# Ausdrucken komplette Homepage



## belanna (5. Februar 2005)

Hallo,

ich habe da ein kleines Problem. Ich suche nach einer Möglichkeit eine komplette Homepage auf "Knopfdruck" auszudrucken, ohne die Seiten alle zusammenwerfen zu müssen.
Habt ihr da eine Idee?
Ich würde praktisch einen Button auf der Startseite postieren wollen und dann sämtliche Seiten, die sich in Unterordnern befinden ausdrucken.

Geht das?

Grüße
Anja


----------



## son gohan (5. Februar 2005)

Hallo, hier nimm das einfach:

<a href="#" onclick="window.print();return false;"  onfocus="if(this.blur)this.blur()">drucken</a>


----------



## SilentWarrior (5. Februar 2005)

Hm ich denke, belanna meint, die ganze Website, also alle Seiten zusammen. (Falls nicht - vergesst meinem Post. )

Das geht afaik nicht, da du ja für jede Seite einzeln einen Druckauftrag geben musst und der Server nicht auf deinen PC zugreifen kann und folglich auch nicht all diese Druckaufträge geben kann - lediglich den für die aktuelle Seite kannst du mit dem Code von feh auslösen.


----------



## belanna (7. Februar 2005)

Ja, ich hätte schon die komplette Homepage gebraucht.
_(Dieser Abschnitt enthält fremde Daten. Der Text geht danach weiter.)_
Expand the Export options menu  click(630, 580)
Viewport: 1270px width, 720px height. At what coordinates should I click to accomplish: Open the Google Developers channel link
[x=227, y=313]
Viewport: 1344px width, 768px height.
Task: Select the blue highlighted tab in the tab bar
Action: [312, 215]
Dann bleibt mir am Ende doch nur alles in pdf umzuwandeln.


Trotzdem Danke
Belana


----------



## son gohan (7. Februar 2005)

Hallo, was du mit kompletter Homepage ausdrucken meinst weis ich nicht, aber ich denke dir wirde schon jemand hier weiterhelfen können.


----------



## Maik (7. Februar 2005)

Hallo belanna,

kann dir selfHTML - printlayouts empfehlen.


greez, maik.l


----------



## belanna (9. Februar 2005)

Ich habe eine Möglichkeit gefunden. Sie ist zwar etwas umständlich, aber funktioniert.  


Danke für eure Hilfe


----------



## Gumbo (9. Februar 2005)

Welche Möglichkeit hast du denn gefunden? Es wäre nett, wenn du sie hier erwähnen würdest, denn vielleicht stößt ja jemand mit einem ähnlichen Problem auf diese Thema.


----------



## belanna (10. Februar 2005)

Es gibt im Druckfeld vom Internet Explorer ein Feld unter Optionen.

"Alle durch Links verbundenen Dokumente drucken"

Ich habe jetzt sämtliche Verlinkungen der einzelnen Seiten auf eine Seite gepackt (unsichtbare Verlinkungen).
Wenn man jetzt auf Drucken geht und das Feld anklickt, druckt er sämtliche Seiten aus, die mit dieser Seite verlinkt sind.
Das ist zwar erstmal etwas aufwendig, weil man Verlinkungen für alle Seiten in den Quelltext schreiben muss, aber es funktioniert hervorragend.

Grüße
bela


----------



## Timbo320 (17. März 2005)

Hallo,

so weit war ich auch schon. Jetzt habe ich eine zusätzliche Frage dazu. Wie kann ich dann noch die Seitenangabe hinzufügen?

In der Fußzeile Seite &p von &P  ==> Jedoch fängt der Rechner bei jeder Webseite "neu" von Vorne an zu zählen. Ich möchte aber die Seite mit allen Links in der Reihenfolge durchlaufend nummerriert haben...

Hat hier jm. eine Idee, oder Tipps?

Vielen DANK


----------